Do you find yourself gravitating to one or the other?

I think it’s nice to have both. Sometimes you want to have an easier day, sometimes you want to go push yourself somewhere new and see what you’re capable of. One nice thing if you’re at a closer and more established crag is that it’s more likely that your route is going to get traffic, and more people are going to enjoy it as much as you did.

And that’s part of your goal for this?

Absolutely. I think route development is a creative activity. You make choices about how a route is going to come together the experience you want people to have while they’re climbing it. Should a route be run-out? Should it be very well protected? Do the anchors belong way up high?

Those types of choices are about creating something that has a certain experience for others. Sometimes you succeed and sometimes you don’t, but you have to try to make something that’s interesting for somebody to climb.

In a way, first ascents are a nonrenewable resource—there’s only so much rock out there that’s worth climbing. Do you think we’re eventually going to run out of FA opportunities in the US?

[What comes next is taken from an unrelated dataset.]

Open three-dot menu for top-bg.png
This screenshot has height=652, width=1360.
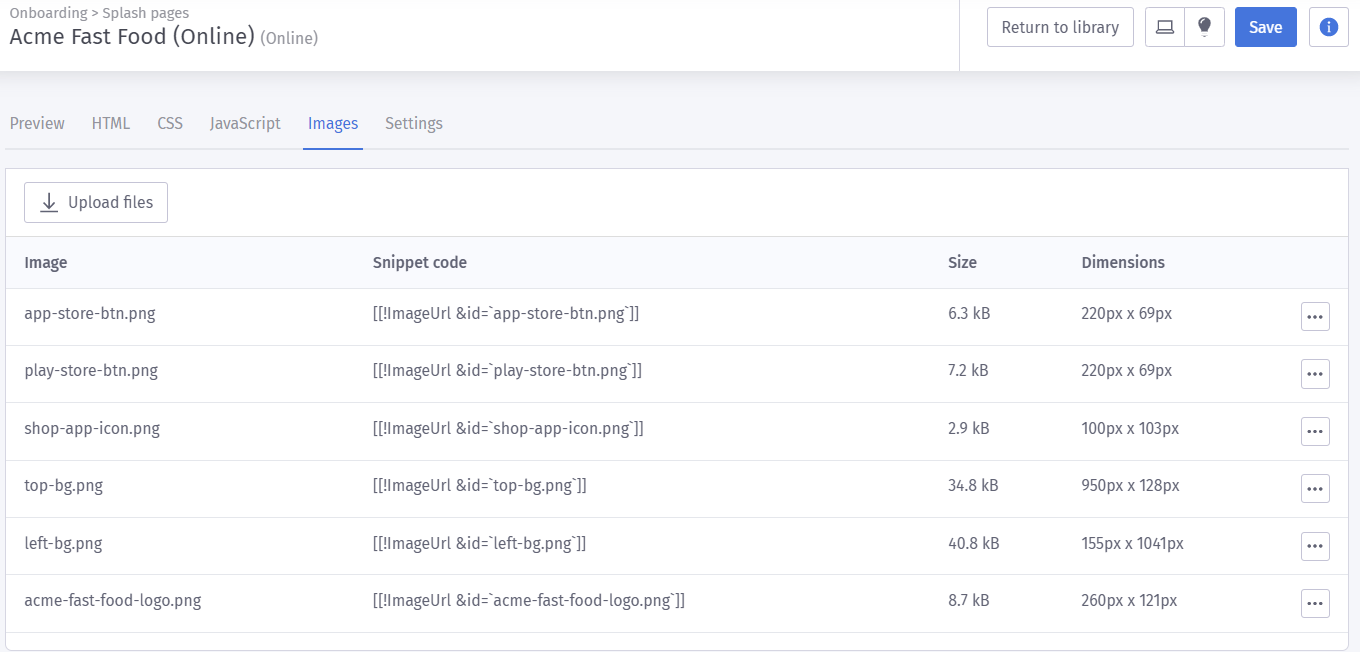tap(1315, 489)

There’s a definite progression. When you look at the world of the 1950s and 60s and new desert towers and exploration—we’re never going to have a similar era. The types of routes and exploration that you can do now is affected by that past. It’s limited by it, and we’ll continue to be limited in the future, but I think taking a defeatist attitude around the ability to explore and adventure and do first ascents is similar to the attitude of people who said we’d never climb anything harder than 5.12 or 5.13, or whatever the next ‘hardest thing’ was considered. The progression of grades has slowed but it’s still continuing. When we have thousands of people who can climb 5.15, I think there are going to be a lot of first ascents that just weren’t thought about previously.

You only have two FAs left to put up before the project is complete. Do you know what those are going to be?

I don’t, yet! I do have a trip planned to New Mexico next week—I’m hoping to do a couple rock routes there. I’d also like to ideally put some ice routes up in Montana or Wyoming before the end of the year. I have done new routes in Colorado, Utah, New Mexico, and Nevada, so I figure I should poke around north and see if there’s something interesting up there.

I’m going to keep going past 30 to see how high I can push that number before the end of the year—but even at this point I feel like it’s been a successful project. I’ve accomplished my goals of learning about route development, and proving to myself that this type of adventure does still exist in the modern age. The project has also opened up my view of climbing beyond ‘where am I going to go, and what routes am I doing this weekend’. Now, it’s about ‘where do I want to go explore’ and how I want to balance that exploration versus repeating routes and enjoying what others have already put up.

9-DSC_0715.jpg

Once the project is over, do you have a sense of what comes next?

We’ll see. I don’t think there’s going to be a 31 first ascents project next year, I think I got what I needed out of having a structured goal this year. It may just become ‘how big can I go?’. The idea of putting up big new routes on big peaks definitely holds appeal to me.

Looking back, we’ve talked a lot about route development in general both as a practice and an art. What are the top things you’re going to take away from this experience?

There are a lot of practical and tactical skills I’m coming away with—how to put in a bolt, how to hand drill, hammer drill—all that stuff. But the main takeaway that I’d come away with is that I came into route development with an attitude of ‘let’s figure it out, it can’t be that bad’ and that has turned out to be true. It’s opened up a new world to me. I hope that somebody else who’s looking to get into putting up new routes can take my experience and believe that it’s possible. I’m also looking forward to being a mentor, because I really didn’t have one myself and I’d like to pass it on.